An additional finding was the difference in the association between maternal age and mtDNAcn depending on the exposure. For those women that experienced the earthquake while pregnant, there was a statistically significant increase in mtDNAcn in their newborns as maternal age increased. mtDNAcn depends on different factors such as tissue type, sex, and age [24]. We hypothesized that the association seen with age could be explained if older women’s perception of post-traumatic stress and danger is enhanced [46,47], and this could condition future events; it has been shown that post-traumatic stress susceptibility increases with age after an earthquake [48].

Most environmental health studies focus on chemical exposures; the results of our study add to the existing research and highlight the importance of including stress, and in this case, acute stress, as a relevant prenatal exposure. As is true of many chemicals, with stress, there can be overlapping or similar mechanisms that are affected and therefore similar health outcomes. For example, previous studies have shown that co-exposure to stress and lead is associated with the functioning of the hypothalamic–pituitary–adrenal axis [49]. Our results support the need for increased awareness in medical practitioners and screening for acute stress exposure during pregnancy, as well as a closer follow-up of the offspring. Previous studies have identified mtDNAcn as a marker of the fetal physiological state that could be predictive of health risks in adult life. In adults, altered mtDNAcn has been associated with cognitive loss [50], cardiovascular outcomes [51], and increased susceptibility to infectious diseases [52].

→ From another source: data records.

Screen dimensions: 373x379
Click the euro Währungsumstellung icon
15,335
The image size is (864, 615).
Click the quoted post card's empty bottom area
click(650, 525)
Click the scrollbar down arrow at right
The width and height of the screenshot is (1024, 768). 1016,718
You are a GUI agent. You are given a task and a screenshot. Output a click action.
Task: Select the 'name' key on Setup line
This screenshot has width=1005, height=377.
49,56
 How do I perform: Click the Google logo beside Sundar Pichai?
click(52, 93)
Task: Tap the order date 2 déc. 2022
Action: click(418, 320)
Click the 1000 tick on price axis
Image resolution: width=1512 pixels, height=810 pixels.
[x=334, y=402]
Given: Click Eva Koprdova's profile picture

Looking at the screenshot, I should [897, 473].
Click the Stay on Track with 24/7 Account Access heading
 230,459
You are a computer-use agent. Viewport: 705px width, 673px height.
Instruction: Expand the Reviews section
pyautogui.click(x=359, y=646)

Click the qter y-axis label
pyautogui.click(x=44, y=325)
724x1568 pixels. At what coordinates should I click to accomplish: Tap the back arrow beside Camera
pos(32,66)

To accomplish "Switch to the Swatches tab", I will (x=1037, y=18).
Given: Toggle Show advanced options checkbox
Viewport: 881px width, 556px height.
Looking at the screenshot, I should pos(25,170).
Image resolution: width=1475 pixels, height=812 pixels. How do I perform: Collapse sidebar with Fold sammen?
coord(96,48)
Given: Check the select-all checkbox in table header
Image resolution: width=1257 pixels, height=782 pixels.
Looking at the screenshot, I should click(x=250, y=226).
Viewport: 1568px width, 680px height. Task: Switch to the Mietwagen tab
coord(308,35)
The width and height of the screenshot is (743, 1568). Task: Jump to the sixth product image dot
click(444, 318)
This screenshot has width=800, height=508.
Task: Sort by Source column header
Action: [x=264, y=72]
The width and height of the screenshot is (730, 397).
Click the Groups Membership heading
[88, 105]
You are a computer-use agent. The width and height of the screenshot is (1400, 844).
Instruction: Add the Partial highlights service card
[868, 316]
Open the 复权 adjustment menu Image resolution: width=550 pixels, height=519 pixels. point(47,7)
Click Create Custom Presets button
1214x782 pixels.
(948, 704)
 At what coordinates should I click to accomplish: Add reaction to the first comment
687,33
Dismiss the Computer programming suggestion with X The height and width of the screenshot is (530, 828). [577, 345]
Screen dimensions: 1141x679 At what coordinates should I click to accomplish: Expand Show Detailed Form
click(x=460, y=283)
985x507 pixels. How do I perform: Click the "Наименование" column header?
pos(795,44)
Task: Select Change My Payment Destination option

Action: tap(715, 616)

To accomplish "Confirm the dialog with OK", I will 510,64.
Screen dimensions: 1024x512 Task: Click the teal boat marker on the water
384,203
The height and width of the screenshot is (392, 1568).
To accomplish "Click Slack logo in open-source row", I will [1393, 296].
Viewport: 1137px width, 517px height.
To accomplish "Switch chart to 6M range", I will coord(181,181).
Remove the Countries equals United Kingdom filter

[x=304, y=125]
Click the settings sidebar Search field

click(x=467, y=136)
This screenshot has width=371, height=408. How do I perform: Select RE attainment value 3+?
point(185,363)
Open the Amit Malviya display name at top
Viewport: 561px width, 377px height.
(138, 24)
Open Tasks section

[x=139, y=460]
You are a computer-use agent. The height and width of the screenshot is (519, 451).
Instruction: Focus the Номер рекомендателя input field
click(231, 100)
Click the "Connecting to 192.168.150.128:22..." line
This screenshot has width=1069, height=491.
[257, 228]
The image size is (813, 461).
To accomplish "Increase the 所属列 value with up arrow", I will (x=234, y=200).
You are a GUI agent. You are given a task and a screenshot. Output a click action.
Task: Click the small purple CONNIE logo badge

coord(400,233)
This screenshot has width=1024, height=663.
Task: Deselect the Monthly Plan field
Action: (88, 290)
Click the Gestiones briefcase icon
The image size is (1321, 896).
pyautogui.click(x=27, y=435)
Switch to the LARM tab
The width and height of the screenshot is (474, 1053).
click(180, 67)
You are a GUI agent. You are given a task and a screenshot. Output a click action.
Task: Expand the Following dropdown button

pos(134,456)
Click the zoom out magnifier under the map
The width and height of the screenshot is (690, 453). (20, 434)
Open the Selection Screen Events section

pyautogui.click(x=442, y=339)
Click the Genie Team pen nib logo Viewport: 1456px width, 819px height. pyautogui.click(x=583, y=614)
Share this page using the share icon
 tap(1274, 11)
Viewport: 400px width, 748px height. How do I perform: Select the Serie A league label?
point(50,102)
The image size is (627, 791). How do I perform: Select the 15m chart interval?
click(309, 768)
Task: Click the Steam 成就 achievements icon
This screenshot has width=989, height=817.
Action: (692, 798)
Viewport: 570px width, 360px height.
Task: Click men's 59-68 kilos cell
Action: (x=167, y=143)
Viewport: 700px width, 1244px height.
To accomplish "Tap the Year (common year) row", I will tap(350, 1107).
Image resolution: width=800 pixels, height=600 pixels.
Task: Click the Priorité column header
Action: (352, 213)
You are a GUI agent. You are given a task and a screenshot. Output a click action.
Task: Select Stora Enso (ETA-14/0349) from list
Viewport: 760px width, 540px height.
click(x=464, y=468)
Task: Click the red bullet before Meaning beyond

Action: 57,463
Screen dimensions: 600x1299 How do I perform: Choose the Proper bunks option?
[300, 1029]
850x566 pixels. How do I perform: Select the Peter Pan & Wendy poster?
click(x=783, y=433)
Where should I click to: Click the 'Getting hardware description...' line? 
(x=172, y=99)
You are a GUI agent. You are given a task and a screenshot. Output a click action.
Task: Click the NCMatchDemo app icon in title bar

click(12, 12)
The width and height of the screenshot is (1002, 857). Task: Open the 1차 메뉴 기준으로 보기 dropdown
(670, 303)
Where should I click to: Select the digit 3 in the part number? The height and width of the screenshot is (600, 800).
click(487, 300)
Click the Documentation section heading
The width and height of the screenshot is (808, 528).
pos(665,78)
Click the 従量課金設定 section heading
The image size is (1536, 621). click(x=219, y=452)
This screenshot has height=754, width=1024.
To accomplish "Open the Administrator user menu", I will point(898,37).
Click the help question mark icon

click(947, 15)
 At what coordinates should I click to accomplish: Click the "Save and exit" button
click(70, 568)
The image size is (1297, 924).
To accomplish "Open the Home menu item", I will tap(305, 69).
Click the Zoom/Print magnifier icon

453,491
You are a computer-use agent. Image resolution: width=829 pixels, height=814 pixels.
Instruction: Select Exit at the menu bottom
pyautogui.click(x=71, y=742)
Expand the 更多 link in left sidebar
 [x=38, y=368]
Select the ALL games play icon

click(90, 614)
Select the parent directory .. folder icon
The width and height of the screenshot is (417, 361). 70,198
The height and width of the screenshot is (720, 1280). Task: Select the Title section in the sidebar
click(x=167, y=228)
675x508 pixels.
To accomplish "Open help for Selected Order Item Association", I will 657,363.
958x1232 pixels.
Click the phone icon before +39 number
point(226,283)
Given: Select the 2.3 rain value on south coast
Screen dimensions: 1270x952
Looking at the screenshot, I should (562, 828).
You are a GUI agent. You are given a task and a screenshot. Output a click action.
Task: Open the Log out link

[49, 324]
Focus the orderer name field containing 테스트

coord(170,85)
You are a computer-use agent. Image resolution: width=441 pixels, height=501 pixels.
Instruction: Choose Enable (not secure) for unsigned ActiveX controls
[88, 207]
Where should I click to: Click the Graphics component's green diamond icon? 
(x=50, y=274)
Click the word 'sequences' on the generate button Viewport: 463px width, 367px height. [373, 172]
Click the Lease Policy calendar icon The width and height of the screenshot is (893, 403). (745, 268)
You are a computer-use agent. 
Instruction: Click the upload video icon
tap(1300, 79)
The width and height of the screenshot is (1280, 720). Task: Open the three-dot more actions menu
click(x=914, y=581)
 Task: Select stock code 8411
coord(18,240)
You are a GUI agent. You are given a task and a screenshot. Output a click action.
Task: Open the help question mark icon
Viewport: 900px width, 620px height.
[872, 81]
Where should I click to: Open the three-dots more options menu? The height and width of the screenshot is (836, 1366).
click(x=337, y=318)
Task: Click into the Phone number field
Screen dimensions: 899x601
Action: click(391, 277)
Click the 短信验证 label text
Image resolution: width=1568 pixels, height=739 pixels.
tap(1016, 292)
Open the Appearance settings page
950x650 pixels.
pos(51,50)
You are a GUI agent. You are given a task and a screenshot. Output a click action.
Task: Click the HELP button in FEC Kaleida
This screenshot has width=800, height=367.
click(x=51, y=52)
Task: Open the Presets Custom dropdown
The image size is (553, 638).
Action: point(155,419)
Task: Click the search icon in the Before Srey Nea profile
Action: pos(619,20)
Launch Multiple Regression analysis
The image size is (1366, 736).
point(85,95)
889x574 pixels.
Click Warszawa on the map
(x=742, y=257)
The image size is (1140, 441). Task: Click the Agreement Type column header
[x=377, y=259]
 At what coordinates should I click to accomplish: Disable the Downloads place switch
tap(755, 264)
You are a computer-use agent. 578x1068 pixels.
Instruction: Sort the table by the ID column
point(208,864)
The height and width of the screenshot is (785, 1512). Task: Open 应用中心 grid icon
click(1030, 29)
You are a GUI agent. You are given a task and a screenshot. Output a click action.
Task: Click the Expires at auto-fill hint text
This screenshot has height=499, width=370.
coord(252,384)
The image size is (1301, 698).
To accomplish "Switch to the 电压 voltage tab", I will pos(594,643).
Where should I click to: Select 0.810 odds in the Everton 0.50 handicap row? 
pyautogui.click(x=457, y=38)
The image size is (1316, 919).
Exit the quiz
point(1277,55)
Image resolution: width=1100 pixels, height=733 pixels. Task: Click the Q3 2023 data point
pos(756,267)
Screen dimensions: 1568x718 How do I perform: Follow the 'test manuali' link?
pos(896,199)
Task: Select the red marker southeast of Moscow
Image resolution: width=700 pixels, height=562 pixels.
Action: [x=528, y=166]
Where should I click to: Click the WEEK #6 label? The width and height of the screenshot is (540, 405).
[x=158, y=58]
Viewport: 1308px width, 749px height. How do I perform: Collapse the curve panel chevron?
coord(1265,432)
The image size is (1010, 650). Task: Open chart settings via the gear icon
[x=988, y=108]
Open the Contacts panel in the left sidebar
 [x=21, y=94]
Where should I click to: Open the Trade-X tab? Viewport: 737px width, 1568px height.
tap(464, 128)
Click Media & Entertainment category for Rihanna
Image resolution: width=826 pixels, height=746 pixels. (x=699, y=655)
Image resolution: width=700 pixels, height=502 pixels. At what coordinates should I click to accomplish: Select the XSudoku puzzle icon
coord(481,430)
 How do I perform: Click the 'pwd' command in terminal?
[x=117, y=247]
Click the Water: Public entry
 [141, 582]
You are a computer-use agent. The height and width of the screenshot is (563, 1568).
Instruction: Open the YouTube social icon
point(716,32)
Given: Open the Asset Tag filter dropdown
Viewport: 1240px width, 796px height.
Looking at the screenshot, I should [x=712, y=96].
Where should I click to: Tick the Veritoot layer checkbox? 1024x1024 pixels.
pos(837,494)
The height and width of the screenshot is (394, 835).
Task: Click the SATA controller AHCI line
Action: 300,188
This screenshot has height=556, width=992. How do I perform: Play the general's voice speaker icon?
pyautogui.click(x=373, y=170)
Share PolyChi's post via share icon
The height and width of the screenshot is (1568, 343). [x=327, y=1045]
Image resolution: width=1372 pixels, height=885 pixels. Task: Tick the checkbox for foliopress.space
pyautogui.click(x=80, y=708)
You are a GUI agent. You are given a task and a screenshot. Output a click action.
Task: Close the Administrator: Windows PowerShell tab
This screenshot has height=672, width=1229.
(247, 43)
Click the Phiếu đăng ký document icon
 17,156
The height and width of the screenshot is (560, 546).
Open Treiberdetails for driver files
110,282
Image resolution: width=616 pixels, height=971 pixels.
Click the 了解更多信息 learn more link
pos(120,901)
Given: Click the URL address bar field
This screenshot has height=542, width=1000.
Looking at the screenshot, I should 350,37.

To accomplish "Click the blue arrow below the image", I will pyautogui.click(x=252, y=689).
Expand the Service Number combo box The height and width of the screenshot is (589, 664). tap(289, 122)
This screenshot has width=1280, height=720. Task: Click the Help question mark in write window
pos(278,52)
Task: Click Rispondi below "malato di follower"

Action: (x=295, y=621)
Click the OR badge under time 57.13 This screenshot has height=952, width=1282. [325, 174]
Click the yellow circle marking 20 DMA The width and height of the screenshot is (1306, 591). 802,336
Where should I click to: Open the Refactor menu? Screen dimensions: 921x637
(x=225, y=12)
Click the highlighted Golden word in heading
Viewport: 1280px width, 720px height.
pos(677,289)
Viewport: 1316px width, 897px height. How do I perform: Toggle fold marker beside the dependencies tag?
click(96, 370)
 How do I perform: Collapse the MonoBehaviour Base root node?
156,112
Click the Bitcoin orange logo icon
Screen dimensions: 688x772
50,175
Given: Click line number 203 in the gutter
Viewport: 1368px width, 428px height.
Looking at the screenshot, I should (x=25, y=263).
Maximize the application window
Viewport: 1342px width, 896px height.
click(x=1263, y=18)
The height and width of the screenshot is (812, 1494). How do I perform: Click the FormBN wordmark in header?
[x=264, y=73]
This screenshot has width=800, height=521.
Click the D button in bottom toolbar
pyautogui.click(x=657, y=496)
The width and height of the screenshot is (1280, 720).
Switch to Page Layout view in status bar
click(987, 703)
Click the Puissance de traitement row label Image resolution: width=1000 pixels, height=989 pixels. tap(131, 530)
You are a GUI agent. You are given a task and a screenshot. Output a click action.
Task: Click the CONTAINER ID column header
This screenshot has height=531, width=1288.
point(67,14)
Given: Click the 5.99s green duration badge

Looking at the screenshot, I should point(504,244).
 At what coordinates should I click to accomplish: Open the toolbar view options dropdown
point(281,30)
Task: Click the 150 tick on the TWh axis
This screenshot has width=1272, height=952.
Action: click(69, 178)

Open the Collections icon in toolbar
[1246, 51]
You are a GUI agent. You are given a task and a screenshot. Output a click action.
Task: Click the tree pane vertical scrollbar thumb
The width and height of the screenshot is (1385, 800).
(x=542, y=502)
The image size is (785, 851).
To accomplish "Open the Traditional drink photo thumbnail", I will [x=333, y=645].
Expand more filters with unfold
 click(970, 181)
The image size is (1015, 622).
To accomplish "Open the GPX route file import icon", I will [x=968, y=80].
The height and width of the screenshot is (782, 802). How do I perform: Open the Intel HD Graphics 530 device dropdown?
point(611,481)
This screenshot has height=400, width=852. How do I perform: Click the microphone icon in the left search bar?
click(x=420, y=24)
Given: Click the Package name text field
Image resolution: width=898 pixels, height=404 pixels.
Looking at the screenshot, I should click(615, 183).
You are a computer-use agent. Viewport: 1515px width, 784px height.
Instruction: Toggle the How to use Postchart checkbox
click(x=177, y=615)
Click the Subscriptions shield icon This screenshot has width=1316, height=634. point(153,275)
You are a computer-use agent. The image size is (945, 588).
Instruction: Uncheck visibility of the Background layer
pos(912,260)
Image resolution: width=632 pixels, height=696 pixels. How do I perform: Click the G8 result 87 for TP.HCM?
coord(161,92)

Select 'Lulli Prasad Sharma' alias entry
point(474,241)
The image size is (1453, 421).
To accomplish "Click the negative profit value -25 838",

To our knowledge, this is the first study linking mtDNAcn to acute stress derived from an earthquake. We are unaware of other studies of mtDNAcn alterations as a result of prenatal exposure to stress derived from a natural disaster. In this sense, this study is a pioneer in evaluating a biological response to this type of event. We are aware of our limited sample size; however, our cohort was uniquely positioned to carry out this study since we were collecting umbilical cord blood as part of our research protocol. Unfortunately, the cohort started only a few months prior to the earthquake, and after it, recruitment slowed down dramatically because some areas of the city were severely damaged. We are unaware of other birth cohorts that collected umbilical cord blood in Mexico City before and after the earthquake, and which also analyze mtDNAcn. Since previous studies have shown associations between stress and epigenetic changes, such as Project Ice Storm (REF), we could speculate that if the sample size were increased, the associations would be stronger, narrowing the confidence intervals. Therefore, although this is a small sample, this study provides evidence for future work, not only in Mexico (a country with high seismic activity) but also in others with similar stressful natural disasters.

Lastly, another limitation of our study was the analysis of mtDNAcn only in umbilical cord blood. In order to gain a more complete picture of the mother–infant biological response, and to answer whether this response is generalized or tissue specific, analysis of mtDNAcn in different tissues, such as maternal blood or placental tissue, would be desirable.

OBESO is an ongoing cohort; we look forward to continuing the follow-up of these children, including their neurodevelopment and the long-term permanence of the mitochondrial response.

5. Conclusions

The findings of this study point at mtDNAcn as a potential biological marker of acute stress and suggest that experiencing an earthquake during pregnancy or before gestation can have programing effects in the unborn child. Future studies should clarify if an altered mtDNAcn could reflect susceptibility to diseases immediately or later in life.